[Problem 1] Locate every line of the records that contains the string "About" and copy each one out.
- - -
# Forum Home Renovation Paving  Paving - Which Road Base to Use

## antholas

I am newbie to laying pavings and I am trying to work out the difference between the road base I need to lay beneath the pavers. 
So far I have seen 4 type: 
1. Road base made from recycle concrete and rocks (10mm)
2. Fine Crushed Rocks which I saw  at a garden shop
3. Crusher Dust (looks like the FCR but a little bit finner or so I think)
4. Crushed Rocks (10mm). 
I leave in Melbourne and I am wondering which one is best to use.  
Also I have heard that you can also mix any of this with some cement to compact the road base. 
Will appreciate your advice.

----------


## Terrian

> I am newbie to laying pavings and I am trying to work out the difference between the road base I need to lay beneath the pavers. 
> So far I have seen 4 type: 
> 1. Road base made from recycle concrete and rocks (10mm)
> 2. Fine Crushed Rocks which I saw  at a garden shop
> 3. Crusher Dust (looks like the FCR but a little bit finner or so I think)
> 4. Crushed Rocks (10mm). 
> I leave in Melbourne and I am wondering which one is best to use.  
> Also I have heard that you can also mix any of this with some cement to compact the road base. 
> Will appreciate your advice.

  20 NDCR will be the go (5points if you know what that is  :Smilie:  
20mm crushed rock as the base, then a bit of washed sand over that, followed by the pavers 
The crushed rock is 20mm down to fines, where in Melbourne are you ?

----------


## Ekim

Why are you considering roadbase? AFAIK, most people use compacted brickie's sand under pavers (brickie's sand contains clay which hardens over time). I assume that brickie's sand is an universal term used through-out Australia. In Perth, brickie's sand is cheaper than roadbase. 
Whatever you use under your pavers, make sure that it is mechanically compacted and that you get the fall correct (e.g. run-off from rain water is away from your house).
- - -
[Problem 2] In the forum thread on paving bases, how does the price of brickie's sand compare with that of roadbase in Perth?
- - -
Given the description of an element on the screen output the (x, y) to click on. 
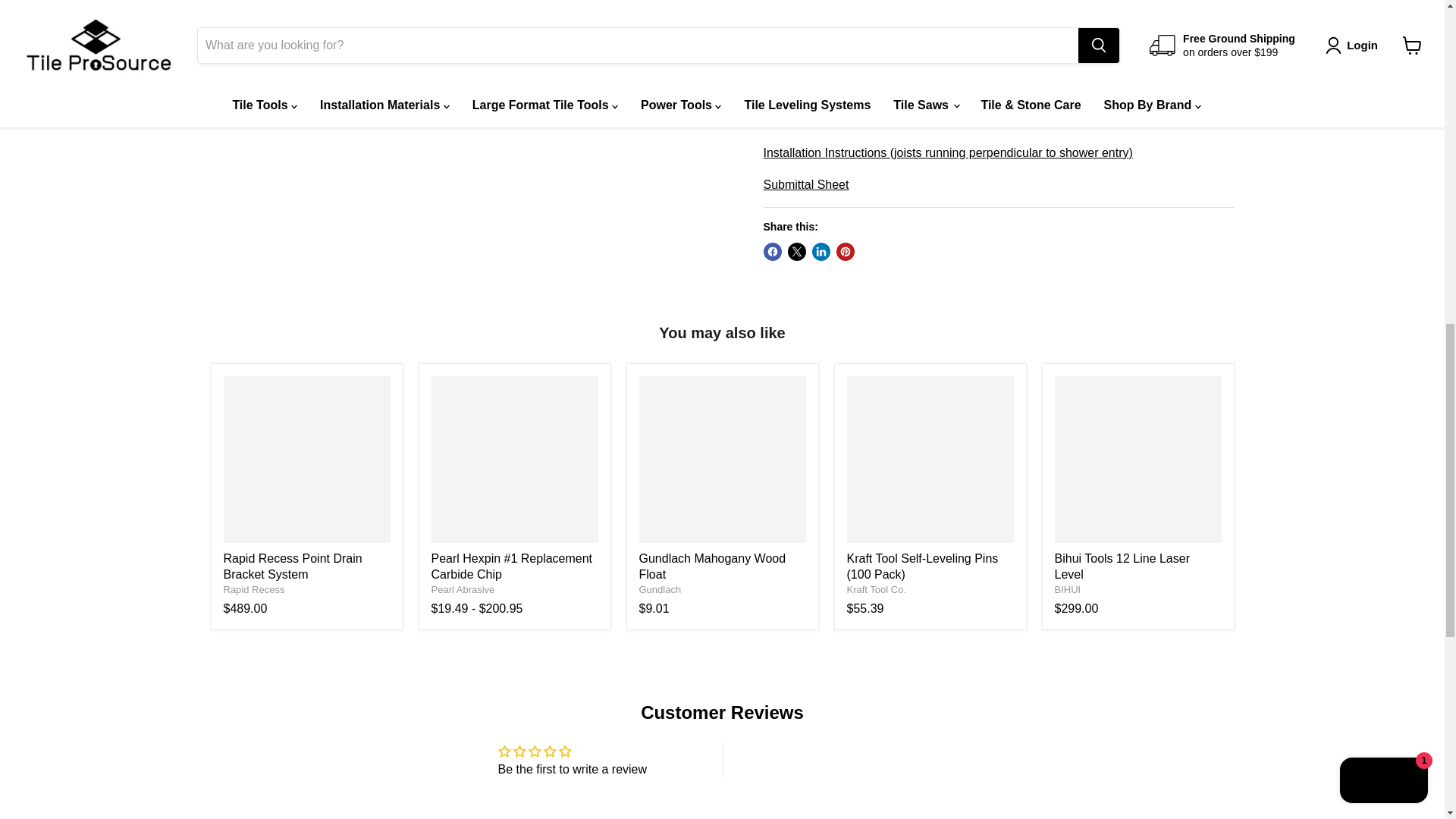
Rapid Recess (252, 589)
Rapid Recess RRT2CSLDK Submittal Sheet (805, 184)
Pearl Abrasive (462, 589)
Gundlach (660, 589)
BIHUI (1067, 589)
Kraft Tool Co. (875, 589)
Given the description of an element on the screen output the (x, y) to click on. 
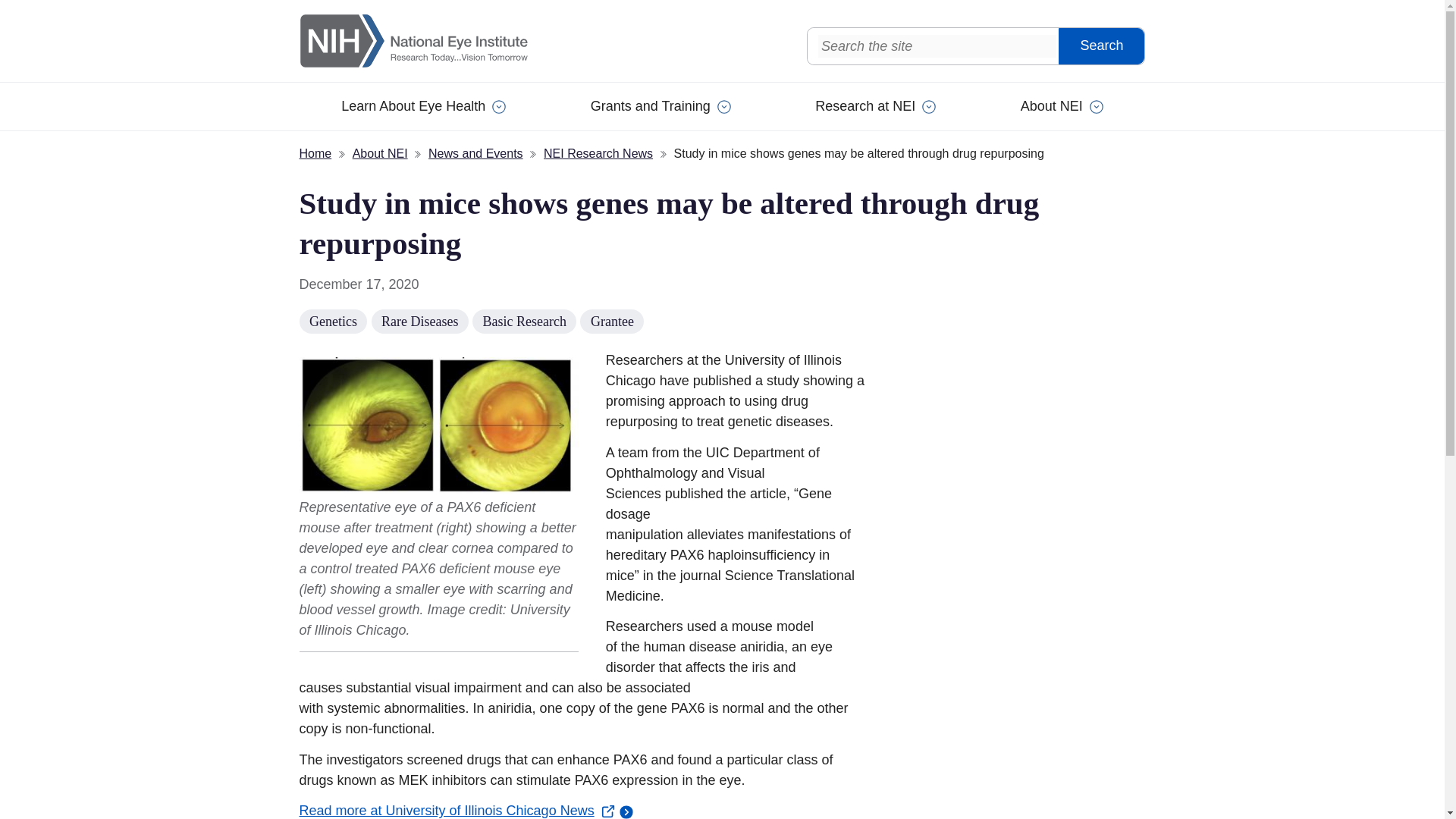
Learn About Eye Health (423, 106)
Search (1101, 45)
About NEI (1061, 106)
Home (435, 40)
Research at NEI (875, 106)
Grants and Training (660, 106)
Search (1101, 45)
- - -
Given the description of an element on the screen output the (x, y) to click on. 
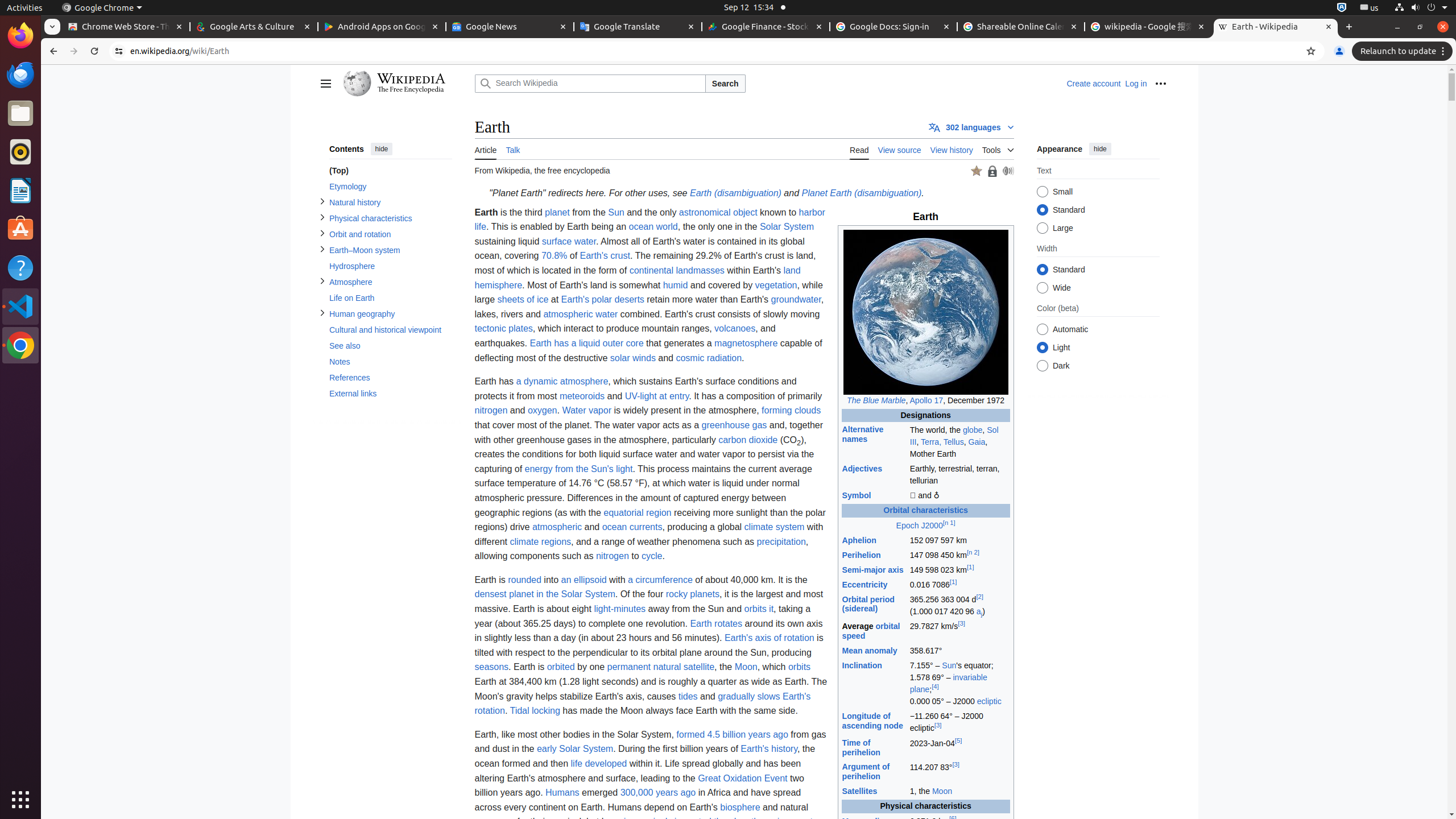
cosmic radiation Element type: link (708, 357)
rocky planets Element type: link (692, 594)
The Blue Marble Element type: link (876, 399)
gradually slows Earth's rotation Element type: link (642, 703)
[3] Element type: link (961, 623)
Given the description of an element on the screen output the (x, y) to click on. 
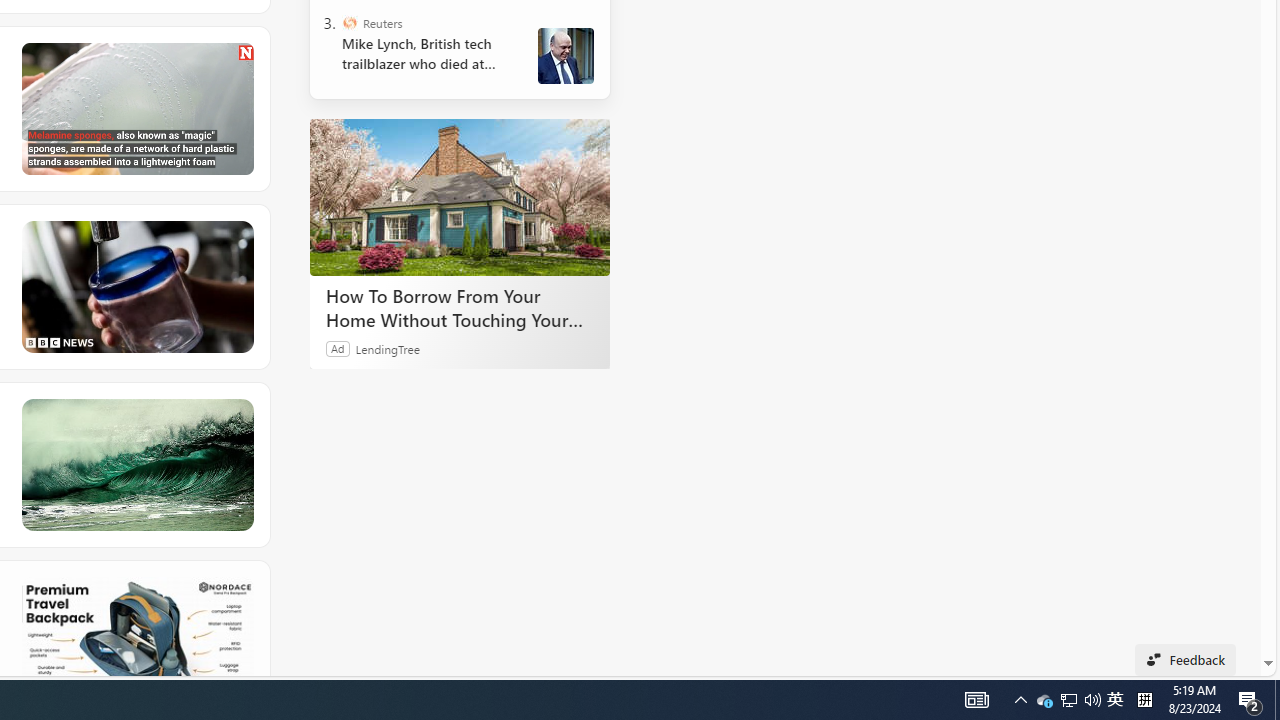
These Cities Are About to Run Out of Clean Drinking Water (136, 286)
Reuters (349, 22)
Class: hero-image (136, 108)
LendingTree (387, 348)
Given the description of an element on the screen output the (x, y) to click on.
- - -
[Correct answer 1]
Learn About Eye Health (423, 106)
About NEI (1061, 106)
These Cities Are About to Run Out of Clean Drinking Water (136, 286)

[Correct answer 2] In Perth, brickie's sand is cheaper than roadbase.